「それはそうと、黒沢さん何で部屋ん中でダウン着てるんです?」
「あっ、いや、そのうち・・・」
「ホクさんどうした?具合でも悪いのか?」
「あ、べ、別に・・・平気だよ・・・」
「安岡は何でリュック背負ったままイス座ってるんだ?座りにくいのに。」
「え、あ、ファッションだよ、ファッション・・・」
静けさが訪れたちょうどその時だった。
ものすごく大きな足音が廊下に響き、だんだん控え室に近づいてきたかと思うと、ノックもなくバンと勢いよくドアが開いた。
「たっ、大変、大変だっ!」
「なななな?!リーダー、ど、どうしたんですか?!」
「マジ大変なんだよっ、朝起きたらさぁ、俺っ、あのっ、あれだよ・・・」
「てっちゃん、ちょっと落ち着いて!」
「どうしたのテツ!?一体何があったの?!」
「村上、何が大変なんだよぉ〜?」
村上は「ぅあ〜っ!助けてください!神様、仏様、代打の神様・八木様〜!」と呟きながらジャケットを脱ぎ、シャツのボタンを外し始めた。
村上の慌てっぷりがあまりにも異様で、4人もさすがに心配になってきた。
「こっ、これ・・・見てくれ!」
村上はシャツを脱ぎ、背中を4人の方へと向けた。
左右の肩甲骨のちょうど真ん中あたりに、手のひらほどの大きさの白い翼が横に並んでふたつ生えている。
「え、お前もぉ?!」「アンタもかっ!」「てっちゃんも?!」「テツもなの?!」
4人が同時に発したコトバに、時が止まったかのように静まり返る控え室。
「・・・えぇ〜っ?!」
5人は同時に絶叫に近い声を上げた。
驚くのも無理はない。
翼を生やしているのが村上ひとりだけでも異常事態であるのに、5人揃って・・・ときたもんだ。
ダウンジャケットを脱いだ黒沢の背中にも、起き上がった北山の背中にも、リュックを下ろした安岡の背中にも、不思議な盛り上がりがある。
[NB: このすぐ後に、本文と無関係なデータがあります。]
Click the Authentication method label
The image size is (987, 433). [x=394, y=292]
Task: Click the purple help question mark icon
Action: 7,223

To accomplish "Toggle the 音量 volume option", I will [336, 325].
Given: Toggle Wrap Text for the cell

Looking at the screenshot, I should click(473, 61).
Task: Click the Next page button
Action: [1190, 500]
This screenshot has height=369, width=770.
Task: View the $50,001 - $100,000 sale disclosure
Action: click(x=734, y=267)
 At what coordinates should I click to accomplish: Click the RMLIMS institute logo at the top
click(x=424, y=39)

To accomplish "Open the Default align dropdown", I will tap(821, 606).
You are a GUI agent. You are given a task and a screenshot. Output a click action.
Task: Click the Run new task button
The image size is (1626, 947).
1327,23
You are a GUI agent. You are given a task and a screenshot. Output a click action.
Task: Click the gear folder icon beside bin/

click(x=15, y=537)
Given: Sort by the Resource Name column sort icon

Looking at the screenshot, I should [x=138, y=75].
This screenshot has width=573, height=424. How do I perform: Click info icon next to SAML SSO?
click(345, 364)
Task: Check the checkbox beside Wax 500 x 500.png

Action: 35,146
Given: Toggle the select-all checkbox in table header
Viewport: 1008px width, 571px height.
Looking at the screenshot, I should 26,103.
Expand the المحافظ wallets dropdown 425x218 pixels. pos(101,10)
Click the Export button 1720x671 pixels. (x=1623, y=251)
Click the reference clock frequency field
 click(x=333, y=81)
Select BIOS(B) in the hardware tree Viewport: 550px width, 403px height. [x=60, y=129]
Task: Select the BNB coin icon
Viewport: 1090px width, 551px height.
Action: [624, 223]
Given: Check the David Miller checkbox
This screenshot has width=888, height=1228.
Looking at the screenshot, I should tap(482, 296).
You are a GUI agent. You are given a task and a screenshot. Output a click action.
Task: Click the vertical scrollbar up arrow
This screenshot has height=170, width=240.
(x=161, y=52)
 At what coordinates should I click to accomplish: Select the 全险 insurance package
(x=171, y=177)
自分の身にも起こっていたことだ。わざわざシャツを脱がなくとも、その下に何があるかなんて見なくてもわかるのだ。
「あれ?酒井は盛り上がってねぇじゃん。」
「そ、それがですねぇ・・・」
酒井がシャツを脱ぎ捨てると、サラシによってぐるぐる巻きとなった上半身が現れた。
「すごっ・・・雄二よくやったね、これ・・・」
「以前着物を着る仕事があった時に用意してもらったモノなんだ。その時は結局使わずじまいだったんだが、ここで役立つとはな・・・」
「酒井さん、これ痛くないの?」
「んまぁ、痛かったがなぁ・・・今日は撮影あるし、背中がコンモリしてたらおかしいかなと思ってな・・・」
酒井がサラシを解いて一息つくと、窮屈そうに縮こまっていた翼がふわっと広がった。
「そうなんだよ、よりによって撮影の仕事なんてな・・・どうするよ、これ・・・」
村上が翼をパタパタと揺らしながら、うなだれる。
「う〜ん・・・ちょっと今日はムリなんじゃない?延期にしてもらえないのかな・・・」
「今回の雑誌取材、ニューアルバムのプロモーションのだから、日を遅らせるワケにはいかねぇだろうな。」
「え〜?でもこんなんじゃ用意してる衣装も入らないかもしれないぞ〜?」
再び静寂が訪れる5人だけの空間。